Use this helper when you want a small filtered lookup out of DuckDB as a Polars dataframe.

Signature:

read_rows_by_values(
    db_path,
    table,
    *,
    column,
    is_in,
    select,
)

Behavior:

  • returns rows where column matches one of the provided values

  • returns only the selected columns, or all columns when select="*"
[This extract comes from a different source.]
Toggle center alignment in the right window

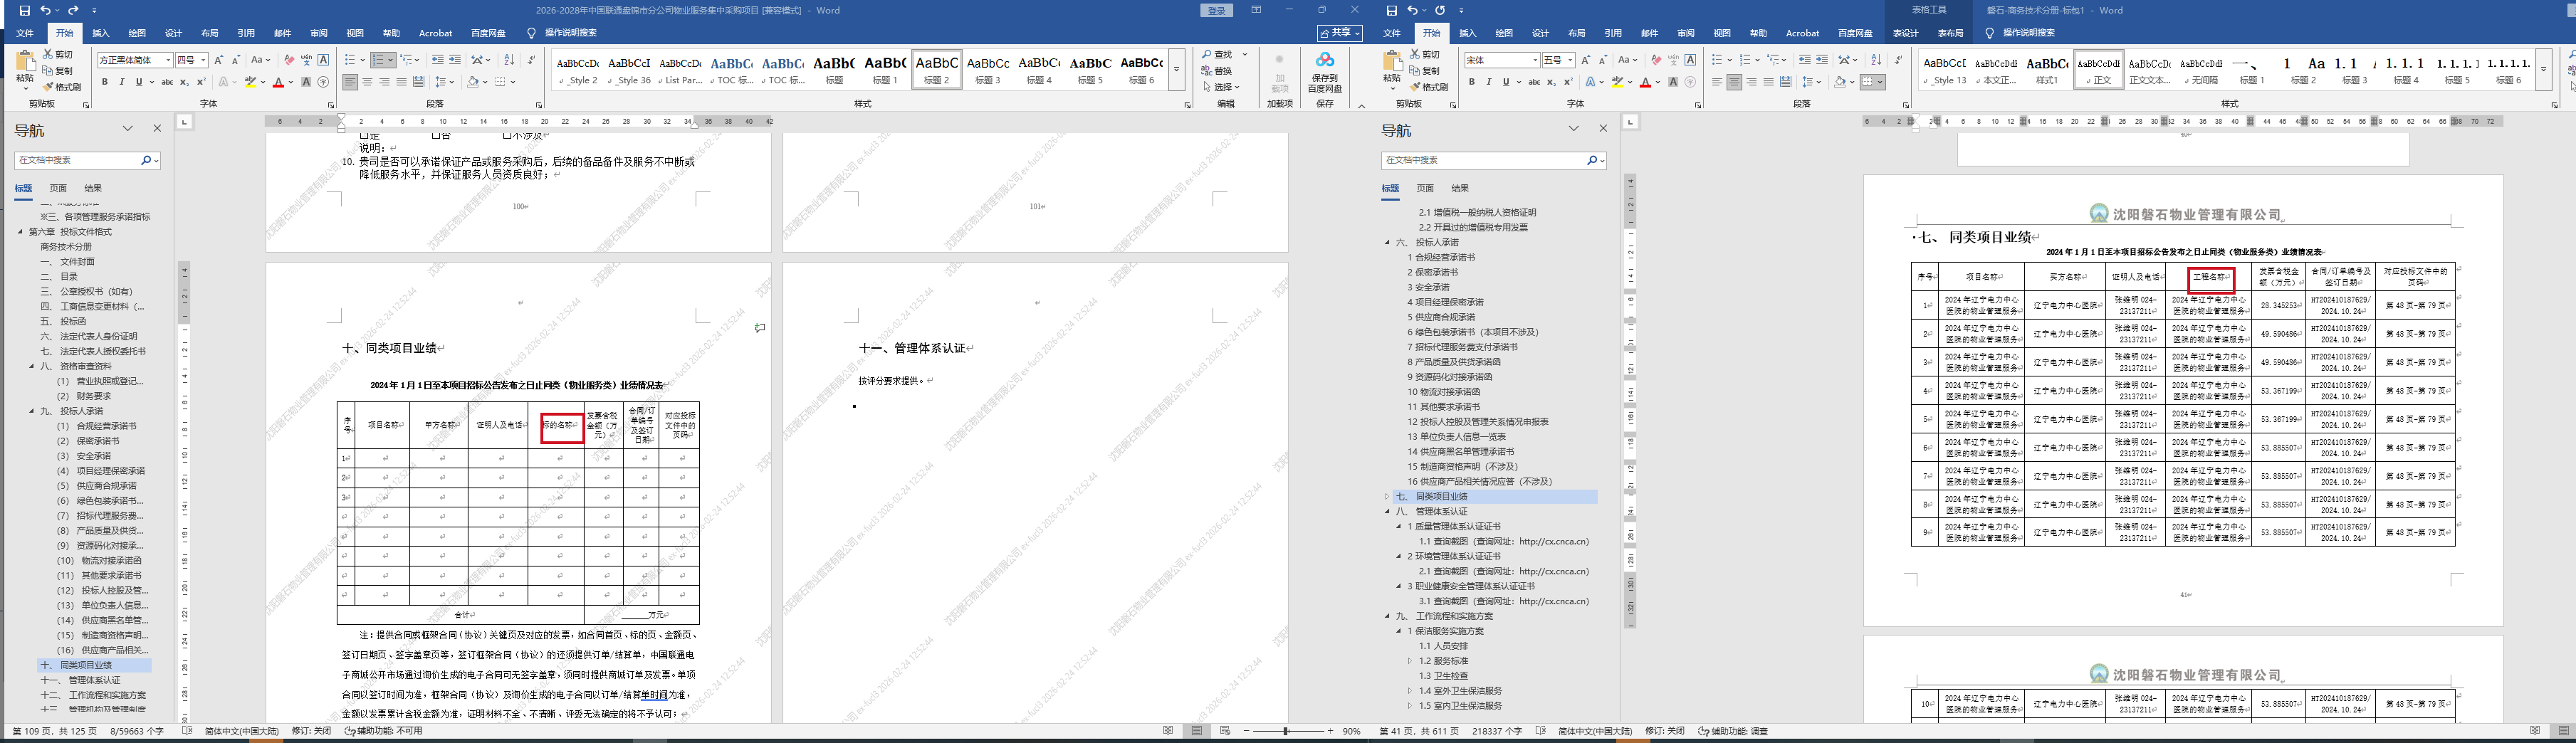coord(1734,82)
  • uses a temporary lookup table internally, which works better than manually assembling long SQL IN (...) strings

  • preserves the first-seen order of distinct lookup values

  • matches None lookup values to persisted nulls

  • returns an empty dataframe with the selected schema when is_in is empty

Example:

existing = read_rows_by_values(
    context.database("warehouse.duckdb"),
    "mart.fact_claim",
    column="claim_id",
    is_in=[1001, 1002, 1003],
    select=["claim_id", "member_key", "amount"],
)

read_sql(...)

Use this helper when you already have the exact DuckDB query you want and just need the result as a Polars dataframe.

Signature:

read_sql(
    db_path,
    *,
    sql,
)

Example:

result = read_sql(
    context.database("warehouse.duckdb"),
    sql="""
        SELECT claim_id, amount
        FROM mart.fact_claim
        WHERE amount >= 100
    """,
)

This is the most direct read helper. If you already know the SQL you want, use this.

read_table(...)

Use this helper when you want a lightweight table reader without writing the whole SQL statement.

Signature:

read_table(
    db_path,
    table,
    *,
    select="*",
    where=None,
    limit=None,
)

Example:

result = read_table(
    context.database("warehouse.duckdb"),
    "mart.fact_claim",
    select=["claim_id", "amount"],
    where='"amount" >= 100',
    limit=100,
)

This helper is intentionally small:

  • select can be "*" or a list of column names; "*" is the default

  • where is passed through as SQL

  • limit is optional and must be non-negative

replace_table(...)

Use this helper when you want to replace the entire contents of one table with the current dataframe.

Signature:

replace_table(
    db_path,
    table,
    *,
    df,
    return_df=True,
)

Behavior:

  • requires df to include at least one column

  • creates the target schema when table is schema-qualified

  • creates the table if it does not exist

  • expands the table schema when new columns appear

  • deletes all existing rows

  • inserts the current dataframe

  • returns the incoming dataframe when return_df=True

Example:

replace_table(
    context.database("warehouse.duckdb"),
    "mart.current_snapshot",
    df=snapshot_df,
)

This is the simplest full-refresh write helper in the current set.

Design guidance

These helpers are best when:

  • the database path is stable

  • table ownership is clear

  • the dataframe shape is already mostly what you want

  • you want predictable transactional behavior

These helpers support common repeated patterns in flow code. Steps that need custom joins, custom window logic, or highly specific query behavior can use plain DuckDB directly.

When to use direct DuckDB instead

Prefer direct DuckDB code when:

  • the operation is highly custom

  • you want several SQL statements in one step

  • you want full manual control over relation registration, temp tables, or query flow

The helpers remove repeated boilerplate and keep common warehouse-style operations concise.